Dans ce volume, le comité de rédaction de la nouvelle revue canadienne Les Cahiers du XIXe siècle a réuni treize textes de chercheurs canadiens et européens – articles qui, ensemble, constituent une réflexion stimulante, révélatrice et multiple sur le rô le, la valeur symbolique et l'autorité de l'écrivain et de l'intellectuel au XIXe siècle. Il ressort que le statut identitaire de ce « savant », cet « individu exceptionnel » (Maxime Prévost), est avant tout paradoxal, sa place dans le champ social instable et contradictoire ; ce qui frappe, c'est que tout en faisant contraste avec le profil relativement « appauvri » (comme le constate Prévost) de l'intellectuel de nos jours, l'image du penseur littéraire au XIXe siècle [End Page 619] en vient aussi, à partir de certain moments importants, à anticiper celle de son héritier. Songeons par exemple à la perte de son aspect « mythique » (voir le « paradigme de la mort romantique du poète » dont parle José-Luis Diaz), aux « postures » banalisantes et aux « manifestations trop sensibles de solidarité » des membres de l'institution littéraire (Anthony Glinoer), et au dilemme vécu par Balzac, sensible à la fois à la « noblesse » de son rô le et à la nécessité, pour « vivre de sa plume », de « faire de la littérature un métier » (Geneviève Madore).

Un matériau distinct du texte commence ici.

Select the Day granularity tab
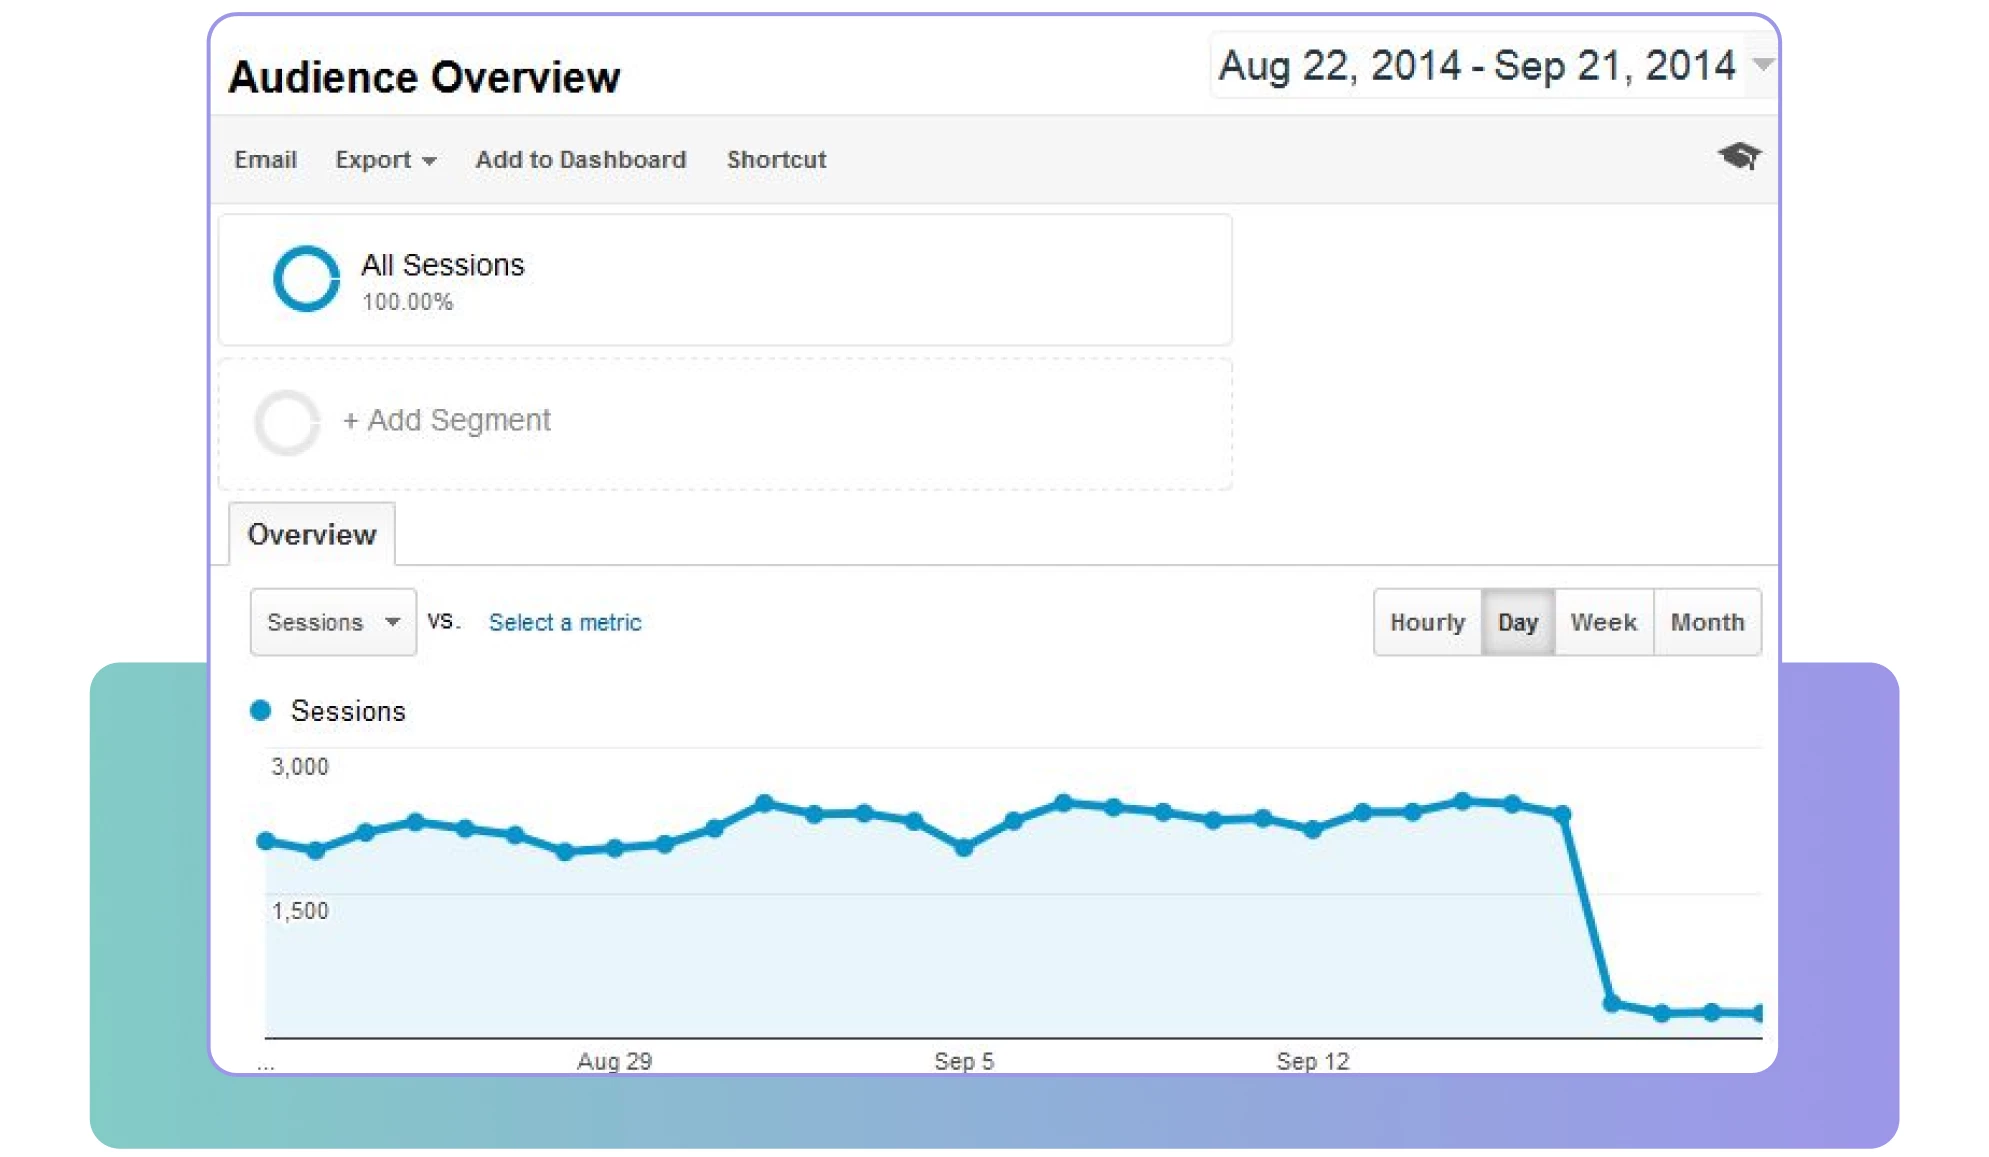This screenshot has height=1157, width=1989. point(1515,623)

Le but explicite du volume et des Cahiers du XIXe siècle, selon le comité de rédaction, est justement de « diffuser la réflexion qui a présentement cours sur le XIXe siècle, au moment où se pose de plus en plus la question de sa proximité avec l'époque contemporaine ». On insiste aussi sur la visée œcuménique qui ne néglige aucune des dimensions « littéraire, sociale, historique [et] artistique ». L'une des forces de cet ouvrage provient précisement du fait que ce défi ait été si habilement relevé; la variété de sujets et d'approches n'enlève rien à la cohérence du tout.

Le numéro est divisé en quatre sections. Bien que ce soit le dossier « Les imaginaires de l'écriture » qui contienne des articles ayant un rapport particulier avec la problématique centrale de l'ouvrage, la section « essais » en vient à compléter la première partie en apportant beaucoup elle aussi à l'étude du rô le et de l'identité problématiques de l'artiste au XIXe siècle. La partie suivante, « Le dix-neuvième siècle au présent », répond également bien aux visées présentées dans les remarques préliminaires du volume. L'ouvrage se termine par un excellent « débat » sur les façons dont un historien et un littéraire peuvent intégrer les méthodes de l'autre dans leurs recherches et activités intellectuelles respectives.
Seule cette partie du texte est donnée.